I meet problem during implement light_head_rcnn - Githubissues

roytseng-tw / Detectron.pytorch

A pytorch implementation of Detectron. Both training from scratch and inferring directly from pretrained Detectron weights are available.

MIT License

2.82k stars 544 forks source link

I meet problem during implement light_head_rcnn #45

Open hewumars opened 6 years ago

hewumars commented 6 years ago

loss_bbox is not converge.other loss(loss_cls,loss_rpn_cls,loss_bbox) is converge.can I push the code to you for debug.

Rizhiy commented 6 years ago

Hi, where did you take PSRoIPool layer from? A lot of PyTorch implementations of that layer are bugged. Also, they are probably implemented for single image batch and might not work with multiple images per batch.

hewumars commented 6 years ago

PSRoI_Align from https://github.com/zengarden/light_head_rcnn PSRoIPooling from https://github.com/PureDiors/pytorch_RFCN
I set batchsize=1 when trianing light_head_rcnn. the codes seem to be able to work with multiple images per batch,but at least single image per batch can work.

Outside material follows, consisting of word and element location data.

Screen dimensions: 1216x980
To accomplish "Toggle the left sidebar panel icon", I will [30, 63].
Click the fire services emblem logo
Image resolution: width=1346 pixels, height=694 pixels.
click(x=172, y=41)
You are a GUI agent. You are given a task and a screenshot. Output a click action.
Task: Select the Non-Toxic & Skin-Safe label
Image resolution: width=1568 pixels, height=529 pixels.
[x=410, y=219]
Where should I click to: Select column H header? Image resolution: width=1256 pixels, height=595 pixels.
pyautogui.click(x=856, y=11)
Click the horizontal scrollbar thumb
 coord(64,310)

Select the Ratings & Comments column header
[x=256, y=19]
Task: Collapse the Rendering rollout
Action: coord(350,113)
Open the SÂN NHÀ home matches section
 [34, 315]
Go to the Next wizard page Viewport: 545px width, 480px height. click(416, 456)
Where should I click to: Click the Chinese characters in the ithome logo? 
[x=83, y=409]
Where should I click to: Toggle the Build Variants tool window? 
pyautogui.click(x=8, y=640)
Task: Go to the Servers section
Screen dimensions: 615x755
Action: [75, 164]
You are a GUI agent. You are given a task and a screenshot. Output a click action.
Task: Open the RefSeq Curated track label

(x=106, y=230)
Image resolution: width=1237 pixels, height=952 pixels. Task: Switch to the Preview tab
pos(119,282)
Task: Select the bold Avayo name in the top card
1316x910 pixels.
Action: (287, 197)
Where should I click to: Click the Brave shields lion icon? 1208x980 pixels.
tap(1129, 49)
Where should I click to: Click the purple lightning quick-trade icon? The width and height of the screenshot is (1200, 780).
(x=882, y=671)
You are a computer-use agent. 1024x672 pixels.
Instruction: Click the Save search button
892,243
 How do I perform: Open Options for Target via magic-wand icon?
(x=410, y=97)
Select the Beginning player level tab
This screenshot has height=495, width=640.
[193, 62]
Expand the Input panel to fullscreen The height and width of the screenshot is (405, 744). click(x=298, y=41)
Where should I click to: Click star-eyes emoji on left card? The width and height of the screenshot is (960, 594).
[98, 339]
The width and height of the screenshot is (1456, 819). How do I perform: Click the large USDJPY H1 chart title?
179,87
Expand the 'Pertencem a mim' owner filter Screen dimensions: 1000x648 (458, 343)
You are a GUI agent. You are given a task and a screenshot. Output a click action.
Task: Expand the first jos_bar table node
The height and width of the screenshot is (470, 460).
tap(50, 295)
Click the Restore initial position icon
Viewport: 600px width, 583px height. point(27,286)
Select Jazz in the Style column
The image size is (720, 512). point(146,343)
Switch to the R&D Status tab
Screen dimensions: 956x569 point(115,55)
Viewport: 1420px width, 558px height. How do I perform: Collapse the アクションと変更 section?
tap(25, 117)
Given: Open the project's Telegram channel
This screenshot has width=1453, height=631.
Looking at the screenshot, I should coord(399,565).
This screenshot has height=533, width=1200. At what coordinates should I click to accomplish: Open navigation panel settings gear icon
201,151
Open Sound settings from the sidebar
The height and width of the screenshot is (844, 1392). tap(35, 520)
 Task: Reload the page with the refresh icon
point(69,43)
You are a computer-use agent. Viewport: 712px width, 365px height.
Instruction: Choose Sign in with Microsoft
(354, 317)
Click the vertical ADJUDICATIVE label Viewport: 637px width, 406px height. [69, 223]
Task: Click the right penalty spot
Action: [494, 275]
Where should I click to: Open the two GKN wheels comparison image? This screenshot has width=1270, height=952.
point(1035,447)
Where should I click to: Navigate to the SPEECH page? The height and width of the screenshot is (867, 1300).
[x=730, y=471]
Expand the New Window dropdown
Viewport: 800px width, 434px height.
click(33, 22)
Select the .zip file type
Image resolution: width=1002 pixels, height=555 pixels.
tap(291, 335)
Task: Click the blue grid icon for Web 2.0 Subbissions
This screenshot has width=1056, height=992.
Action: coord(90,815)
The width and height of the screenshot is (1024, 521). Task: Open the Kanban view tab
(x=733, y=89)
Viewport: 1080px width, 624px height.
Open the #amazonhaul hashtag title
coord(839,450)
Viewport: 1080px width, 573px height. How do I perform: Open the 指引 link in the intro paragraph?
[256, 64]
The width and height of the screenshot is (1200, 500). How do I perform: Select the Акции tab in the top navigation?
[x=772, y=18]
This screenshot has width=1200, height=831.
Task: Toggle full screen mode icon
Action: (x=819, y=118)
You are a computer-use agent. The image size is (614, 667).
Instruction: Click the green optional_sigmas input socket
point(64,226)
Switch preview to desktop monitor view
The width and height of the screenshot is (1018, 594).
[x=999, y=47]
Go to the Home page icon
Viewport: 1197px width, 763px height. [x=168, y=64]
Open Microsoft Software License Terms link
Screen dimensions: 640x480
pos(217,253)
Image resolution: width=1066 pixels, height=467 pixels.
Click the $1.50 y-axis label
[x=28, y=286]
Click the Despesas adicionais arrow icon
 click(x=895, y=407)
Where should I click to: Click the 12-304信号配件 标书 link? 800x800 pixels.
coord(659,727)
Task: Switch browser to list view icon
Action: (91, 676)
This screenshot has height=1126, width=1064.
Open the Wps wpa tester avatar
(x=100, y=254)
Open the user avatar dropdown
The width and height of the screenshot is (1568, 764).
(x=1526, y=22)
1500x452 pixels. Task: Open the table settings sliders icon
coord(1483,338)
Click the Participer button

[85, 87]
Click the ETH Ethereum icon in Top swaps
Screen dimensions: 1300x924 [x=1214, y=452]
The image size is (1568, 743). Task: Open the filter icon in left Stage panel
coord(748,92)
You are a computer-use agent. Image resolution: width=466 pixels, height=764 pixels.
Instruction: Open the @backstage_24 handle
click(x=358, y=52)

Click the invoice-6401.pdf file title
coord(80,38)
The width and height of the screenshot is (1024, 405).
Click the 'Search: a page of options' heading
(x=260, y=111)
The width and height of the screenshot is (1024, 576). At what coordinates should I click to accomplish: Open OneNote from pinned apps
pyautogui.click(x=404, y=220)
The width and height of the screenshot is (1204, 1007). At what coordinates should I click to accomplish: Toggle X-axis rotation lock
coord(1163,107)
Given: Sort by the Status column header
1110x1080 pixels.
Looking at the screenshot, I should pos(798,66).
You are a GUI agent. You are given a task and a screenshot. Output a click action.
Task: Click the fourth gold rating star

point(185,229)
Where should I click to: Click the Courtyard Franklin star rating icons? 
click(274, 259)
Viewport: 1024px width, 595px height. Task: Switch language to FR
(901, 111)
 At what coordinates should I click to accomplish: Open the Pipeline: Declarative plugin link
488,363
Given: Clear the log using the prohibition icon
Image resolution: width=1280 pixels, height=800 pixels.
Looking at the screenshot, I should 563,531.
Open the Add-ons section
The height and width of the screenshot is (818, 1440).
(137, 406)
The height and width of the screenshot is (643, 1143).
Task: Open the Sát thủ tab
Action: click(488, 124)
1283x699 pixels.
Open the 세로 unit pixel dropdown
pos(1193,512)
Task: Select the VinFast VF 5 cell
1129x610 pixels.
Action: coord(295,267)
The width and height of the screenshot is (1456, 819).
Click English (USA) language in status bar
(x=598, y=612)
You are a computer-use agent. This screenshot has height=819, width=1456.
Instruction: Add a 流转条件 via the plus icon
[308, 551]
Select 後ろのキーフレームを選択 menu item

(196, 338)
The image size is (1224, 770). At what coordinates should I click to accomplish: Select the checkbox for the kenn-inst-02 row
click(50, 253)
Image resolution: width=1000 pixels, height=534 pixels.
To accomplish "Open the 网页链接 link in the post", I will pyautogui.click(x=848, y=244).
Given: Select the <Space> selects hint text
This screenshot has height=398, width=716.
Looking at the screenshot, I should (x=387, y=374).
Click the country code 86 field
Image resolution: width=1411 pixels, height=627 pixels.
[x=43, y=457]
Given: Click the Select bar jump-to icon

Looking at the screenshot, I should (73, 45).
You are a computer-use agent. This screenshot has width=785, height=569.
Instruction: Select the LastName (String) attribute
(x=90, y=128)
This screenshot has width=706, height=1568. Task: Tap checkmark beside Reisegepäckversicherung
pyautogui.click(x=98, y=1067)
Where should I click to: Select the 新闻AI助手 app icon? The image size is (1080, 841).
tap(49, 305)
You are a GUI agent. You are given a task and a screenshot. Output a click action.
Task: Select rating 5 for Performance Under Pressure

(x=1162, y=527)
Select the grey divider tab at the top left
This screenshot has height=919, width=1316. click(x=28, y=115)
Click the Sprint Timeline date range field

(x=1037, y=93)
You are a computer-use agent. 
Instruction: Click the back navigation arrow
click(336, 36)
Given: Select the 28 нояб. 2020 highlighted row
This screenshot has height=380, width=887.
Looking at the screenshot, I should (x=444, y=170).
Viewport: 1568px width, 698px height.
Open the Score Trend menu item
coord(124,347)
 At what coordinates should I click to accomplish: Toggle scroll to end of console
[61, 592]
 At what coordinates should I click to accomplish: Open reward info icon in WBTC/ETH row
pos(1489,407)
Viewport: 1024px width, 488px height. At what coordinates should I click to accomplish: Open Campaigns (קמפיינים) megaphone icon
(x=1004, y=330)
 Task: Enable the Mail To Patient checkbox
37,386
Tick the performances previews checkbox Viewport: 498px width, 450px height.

Rizhiy commented 6 years ago

I'm pretty sure PSRoIPooling in that repo is bugged, see: https://github.com/PureDiors/pytorch_RFCN/issues/4.

hewumars commented 6 years ago

light head rcnn model also is not converge use PSRoI_Align from https://github.com/zengarden/light_head_rcnn ,I pull requests:https://github.com/roytseng-tw/Detectron.pytorch/pull/48

hewumars commented 6 years ago

I will carefully check the code

hewumars commented 6 years ago

@Rizhiy could you share PSRoIPooling ? I compare the code with https://github.com/msracver/Deformable-ConvNets/blob/master/rfcn/operator_cxx/psroi_pooling.cu,the different as shown:

Rizhiy commented 6 years ago

@hewumars I haven't yet got PSRoIPooling to work in PyTorch either.

YanShuo1992 commented 6 years ago

@Rizhiy How is the PSROI pooling going? I have seen you in many different repos. I think we both focus on the light-head rcnn, right? I don't get the PSRoIpooling in Pytorch either. I think it could be easier to use the code from the official tf implementation.

Rizhiy commented 6 years ago

@YanShuo1992 I'm currently using roytseng-tw/Detectron.pytorch, so far I have focused on getting the best mAP, so didn't put much work in light-head. I will try to let you know if I get something working.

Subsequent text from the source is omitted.